Zunächst war nur von einem Böller die Rede, der mit lautem Knall in einer Nacht im Februar im Flur eines Asylbewerberheims im sächsischen Freiberg explodierte. Erst vor wenigen Wochen gab die Polizei bekannt: Es war ein selbstgebauter Sprengsatz, den unbekannte Eindringlinge damals zur Detonation brachten. Zuvor hatten sie die Tür zur Wohnung einer syrischen Flüchtlingsfamilie aufgetreten. Sieben Bewohner des Heims erlitten Knalltraumen.

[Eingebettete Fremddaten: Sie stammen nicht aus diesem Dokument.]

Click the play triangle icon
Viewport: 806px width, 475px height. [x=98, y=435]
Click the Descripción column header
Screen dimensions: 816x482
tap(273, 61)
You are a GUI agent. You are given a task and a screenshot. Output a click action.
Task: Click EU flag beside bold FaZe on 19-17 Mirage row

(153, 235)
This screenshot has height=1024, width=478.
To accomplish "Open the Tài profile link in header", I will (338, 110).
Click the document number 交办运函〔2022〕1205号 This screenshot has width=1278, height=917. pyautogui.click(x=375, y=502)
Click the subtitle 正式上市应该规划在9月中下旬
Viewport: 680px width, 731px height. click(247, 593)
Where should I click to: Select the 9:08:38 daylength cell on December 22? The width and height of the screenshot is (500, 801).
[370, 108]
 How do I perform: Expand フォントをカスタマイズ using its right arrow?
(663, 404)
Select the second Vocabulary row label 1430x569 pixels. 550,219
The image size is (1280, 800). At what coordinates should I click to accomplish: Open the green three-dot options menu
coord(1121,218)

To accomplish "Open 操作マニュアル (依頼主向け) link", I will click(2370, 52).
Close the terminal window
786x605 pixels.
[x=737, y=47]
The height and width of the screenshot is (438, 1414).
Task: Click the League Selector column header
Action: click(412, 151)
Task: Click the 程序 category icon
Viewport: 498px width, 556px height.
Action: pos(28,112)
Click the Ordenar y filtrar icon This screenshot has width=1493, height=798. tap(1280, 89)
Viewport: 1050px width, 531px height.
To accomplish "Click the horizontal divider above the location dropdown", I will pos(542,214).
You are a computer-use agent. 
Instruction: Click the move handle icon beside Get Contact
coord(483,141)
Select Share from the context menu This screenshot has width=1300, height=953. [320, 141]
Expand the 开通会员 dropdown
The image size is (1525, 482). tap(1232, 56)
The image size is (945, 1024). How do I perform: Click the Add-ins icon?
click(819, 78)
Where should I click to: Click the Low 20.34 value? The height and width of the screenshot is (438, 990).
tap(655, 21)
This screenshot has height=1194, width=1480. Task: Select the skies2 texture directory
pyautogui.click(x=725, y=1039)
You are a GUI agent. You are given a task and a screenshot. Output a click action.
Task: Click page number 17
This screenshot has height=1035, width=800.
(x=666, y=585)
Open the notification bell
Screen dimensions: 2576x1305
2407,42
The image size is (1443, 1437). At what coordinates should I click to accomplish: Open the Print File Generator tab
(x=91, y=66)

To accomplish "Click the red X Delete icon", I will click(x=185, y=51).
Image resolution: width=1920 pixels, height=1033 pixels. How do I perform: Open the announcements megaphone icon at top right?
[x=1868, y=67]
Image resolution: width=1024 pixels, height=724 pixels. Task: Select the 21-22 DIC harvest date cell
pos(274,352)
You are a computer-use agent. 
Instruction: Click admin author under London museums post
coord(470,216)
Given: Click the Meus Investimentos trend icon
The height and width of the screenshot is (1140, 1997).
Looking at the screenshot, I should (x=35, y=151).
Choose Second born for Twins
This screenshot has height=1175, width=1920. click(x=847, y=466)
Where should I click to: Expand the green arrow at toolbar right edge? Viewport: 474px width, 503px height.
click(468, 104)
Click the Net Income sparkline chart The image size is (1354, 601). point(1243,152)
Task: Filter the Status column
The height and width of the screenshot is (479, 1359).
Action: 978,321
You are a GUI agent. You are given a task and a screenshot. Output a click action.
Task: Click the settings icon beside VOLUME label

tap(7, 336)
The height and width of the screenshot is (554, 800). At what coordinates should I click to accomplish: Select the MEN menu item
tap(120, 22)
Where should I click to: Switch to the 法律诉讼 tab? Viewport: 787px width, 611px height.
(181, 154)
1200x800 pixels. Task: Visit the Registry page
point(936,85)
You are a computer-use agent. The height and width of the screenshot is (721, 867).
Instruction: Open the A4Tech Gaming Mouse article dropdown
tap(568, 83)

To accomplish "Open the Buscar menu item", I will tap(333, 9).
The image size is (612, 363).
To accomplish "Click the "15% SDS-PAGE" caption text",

Freiberg und Tröglitz in Sachsen, Reichertshofen in Bayern, Remchingen in Baden - Anschläge auf Gebäude, in denen Flüchtlinge einziehen sollen oder bereits wohnen, häufen sich dramatisch. Allein im ersten Halbjahr 2015 hat das Bundeskriminalamt (BKA) 202 politisch motivierte Straftaten gezählt, bei denen eine Flüchtlingsunterkunft selbst Tatort oder direktes Angriffsziel war. Das sind jetzt schon so viele wie im gesamten Jahr 2014 - und dreimal so viele wie im ganzen Jahr 2013. Das gab das Bundesinnenministerium am Donnerstag in Berlin bekannt.
Die allermeisten der diesjährigen Taten, nämlich 173, rechnet das BKA dem rechtsextremen Spektrum zu. Bei 22 dieser Delikte handelte es sich um Gewaltdelikte wie Körperverletzungen und Brandstiftungen.
Bayerns Innenminister Herrmann weist Vorwürfe zurück
Als "besorgniserregend" bezeichnete Josef Schuster, der Präsident des Zentralrats der Juden in Deutschland, die in den Angriffen zutage tretende Fremdenfeindlichkeit, "insbesondere in dieser Aggressivität, wie wir sie nun erleben". Schuster kritisierte Bayerns Ministerpräsident Horst Seehofer (CSU), der von "Asylmissbrauch" gesprochen hatte: Zwar hätten die Brandanschläge auf Flüchtlingsunterkünfte bereits vor dessen Aussagen stattgefunden. Seehofers Worte würden jedoch die Gefahr bergen, "eine Stimmung im Land zu fördern, die genau solche Auswüchse provozieren kann", sagte Schuster der Süddeutschen Zeitung.
Bayerns Innenminister Joachim Herrmann (CSU) wies den Vorwurf zurück, die Flüchtlingspolitik des Freistaats schüre Ressentiments: "Das beste Mittel gegen Rechtsextremismus ist, dass der Staat konsequent handelt", sagte er im ZDF.